* THE INPUT:

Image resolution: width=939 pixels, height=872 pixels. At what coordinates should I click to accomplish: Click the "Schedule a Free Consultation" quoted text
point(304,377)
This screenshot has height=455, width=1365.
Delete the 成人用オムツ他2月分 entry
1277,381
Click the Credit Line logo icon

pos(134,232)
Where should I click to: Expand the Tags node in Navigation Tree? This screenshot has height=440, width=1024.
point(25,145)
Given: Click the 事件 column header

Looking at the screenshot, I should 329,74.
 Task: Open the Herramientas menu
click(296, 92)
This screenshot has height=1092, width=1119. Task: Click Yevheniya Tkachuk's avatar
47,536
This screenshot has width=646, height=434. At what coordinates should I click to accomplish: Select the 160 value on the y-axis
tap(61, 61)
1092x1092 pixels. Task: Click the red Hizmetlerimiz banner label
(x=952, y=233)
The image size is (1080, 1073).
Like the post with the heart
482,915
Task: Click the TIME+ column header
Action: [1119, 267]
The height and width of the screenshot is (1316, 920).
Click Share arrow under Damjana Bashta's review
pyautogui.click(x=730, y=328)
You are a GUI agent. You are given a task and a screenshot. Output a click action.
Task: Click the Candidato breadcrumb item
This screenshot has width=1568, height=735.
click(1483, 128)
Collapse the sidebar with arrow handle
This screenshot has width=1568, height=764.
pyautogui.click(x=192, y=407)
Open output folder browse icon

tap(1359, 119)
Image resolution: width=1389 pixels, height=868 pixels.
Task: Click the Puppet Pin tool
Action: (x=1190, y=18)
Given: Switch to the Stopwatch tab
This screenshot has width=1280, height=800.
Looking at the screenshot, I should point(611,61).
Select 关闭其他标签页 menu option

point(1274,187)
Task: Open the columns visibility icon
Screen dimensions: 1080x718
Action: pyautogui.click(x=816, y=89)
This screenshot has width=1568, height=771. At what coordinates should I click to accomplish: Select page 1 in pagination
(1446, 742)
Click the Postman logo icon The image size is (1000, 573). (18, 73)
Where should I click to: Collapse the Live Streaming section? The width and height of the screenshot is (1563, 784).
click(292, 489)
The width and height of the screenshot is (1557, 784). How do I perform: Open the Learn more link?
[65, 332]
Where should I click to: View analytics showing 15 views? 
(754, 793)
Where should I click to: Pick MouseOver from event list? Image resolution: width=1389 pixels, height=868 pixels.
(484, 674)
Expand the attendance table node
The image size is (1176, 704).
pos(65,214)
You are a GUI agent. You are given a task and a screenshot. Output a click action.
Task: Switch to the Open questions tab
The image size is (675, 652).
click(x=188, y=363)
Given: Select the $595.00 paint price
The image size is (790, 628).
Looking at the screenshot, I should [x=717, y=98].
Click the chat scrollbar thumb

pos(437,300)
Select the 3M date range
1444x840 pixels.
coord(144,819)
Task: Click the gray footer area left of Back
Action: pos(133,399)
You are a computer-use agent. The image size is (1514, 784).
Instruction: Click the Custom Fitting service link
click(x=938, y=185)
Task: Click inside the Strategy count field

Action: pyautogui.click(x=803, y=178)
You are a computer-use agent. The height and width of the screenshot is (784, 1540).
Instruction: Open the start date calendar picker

* WORK ITEM: Above is a listing; print exactly its lines from the one with "The image size is (1176, 704)." through the one with "You are a computer-use agent. The height", and no other lines.

* WRITTEN ANSWER:
The image size is (1176, 704).
pos(65,214)
You are a GUI agent. You are given a task and a screenshot. Output a click action.
Task: Switch to the Open questions tab
The image size is (675, 652).
click(x=188, y=363)
Given: Select the $595.00 paint price
The image size is (790, 628).
Looking at the screenshot, I should [x=717, y=98].
Click the chat scrollbar thumb

pos(437,300)
Select the 3M date range
1444x840 pixels.
coord(144,819)
Task: Click the gray footer area left of Back
Action: pos(133,399)
You are a computer-use agent. The image size is (1514, 784).
Instruction: Click the Custom Fitting service link
click(x=938, y=185)
Task: Click inside the Strategy count field

Action: pyautogui.click(x=803, y=178)
You are a computer-use agent. The height and width of the screenshot is (784, 1540).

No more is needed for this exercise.